**ENUNCIADO 1**
Enumere los tres adjetivos con que la crónica sobre el jeque en la plaza de Valladolid describe el modo en que su dinero lo hace superior.
**ENUNCIADO 2**
Prosiga la crónica sobre el jeque en la plaza de Valladolid a partir de su última oración.

**FRAGMENTO DE PÁGINA**

Hace ya algunos días, en la Feria de Valladolid, el sábado, mientras se hundía la corrida de El Pilar, un misterioso hombre recorría los pasillos de la plaza de toros rodeado de cinco amigos, catalanes, que lo jaleaban mientras repartía cuantiosas propinas a los camareros. Más que propinas, botines. La situación es un hervidero de metáforas. Casi mágica. Cinco catalanes celebran cómo otro reparte su dinero en Valladolid. Alucinaba el enjambre.

Tiene hasta su punto exótico porque al hombre principal todo el mundo lo consideraba jeque. España es así, cualquiera con un poco de dinero pasa a ser directamente jeque, sin preguntar. Llamar jeque a alguien supone mostrar condescendencia, un poco de lástima, con su fortuna, como si padeciera una enfermedad. Su dinero lo hace superior pero de un modo apesadumbrado, triste y desdichado. La carga lo asfixia. La gente, benévola, se apiada de eso.

-Cuánto dinero tiene ese. ¿Has visto que yate?

-Bah, es jeque.

-Pobre hombre.

El jeque, me adapto a esa ternura del pobre, avanzaba de una barra a otra desencuadernando fajos con la naturalidad por las nubes, armado hasta los dientes. Un fajo de billetes se parece a una pistola en que apunta. Todos se lanzaron, claro, a por la bala: los trabajadores se miraban nerviosos entre ellos rezando para que les tocase atenderlo. El clarín avisaba del fin del recreo. Sonaba y el grupo de seis volvía al tendido, atareado con sus copas y sus cosas. En el interior se libraba una lucha fratricida entre compañeros para cambiarse de puesto en las barras para cuando repitiera. Hubo alguno que en un minuto ganó más que en toda la semana.

**EXTRACTOS DE DATOS**
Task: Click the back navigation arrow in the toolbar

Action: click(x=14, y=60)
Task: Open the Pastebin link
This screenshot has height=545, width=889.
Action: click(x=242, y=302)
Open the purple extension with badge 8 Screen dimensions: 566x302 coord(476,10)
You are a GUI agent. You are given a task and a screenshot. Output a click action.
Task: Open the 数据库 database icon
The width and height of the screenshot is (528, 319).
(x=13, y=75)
--
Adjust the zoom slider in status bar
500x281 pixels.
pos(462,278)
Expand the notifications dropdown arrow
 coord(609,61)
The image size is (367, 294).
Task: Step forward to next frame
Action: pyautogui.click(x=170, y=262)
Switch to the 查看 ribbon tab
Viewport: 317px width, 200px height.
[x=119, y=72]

**RESPUESTA 1**
apesadumbrado, triste, desdichado

**RESPUESTA 2**
Durante la corrida, se mantuvo el ritmo. No sé quién le habría aconsejado pero el jeque había ido a los toros decidido a gastar. Repartía dinero al que se le acercaba. Haciendo acopio de su condición de público decidió ser público a lo grande: compró un barreño de cervezas y vació de artículos el puestecillo de la mujer que vendía llaveros y pulseras, dejando a la pobre señora sin trabajo toda la tarde. Alguien le recriminó que se fuese a su país a quitar puestos de trabajo. El jeque se pasó el juego de ir a los toros. Debe tener ahora una colección completísima de merchandising taurino, esa épica del gusto, como recuerdo de la borrachera más surrealista de la historia de Pucela. Lo de la de joven vallisoletana con Brad Pitt aquel jueves está fuera de concurso. Imagino colgando de las llaves del Ferrari un capote en miniatura estampado con el escudo del Barça.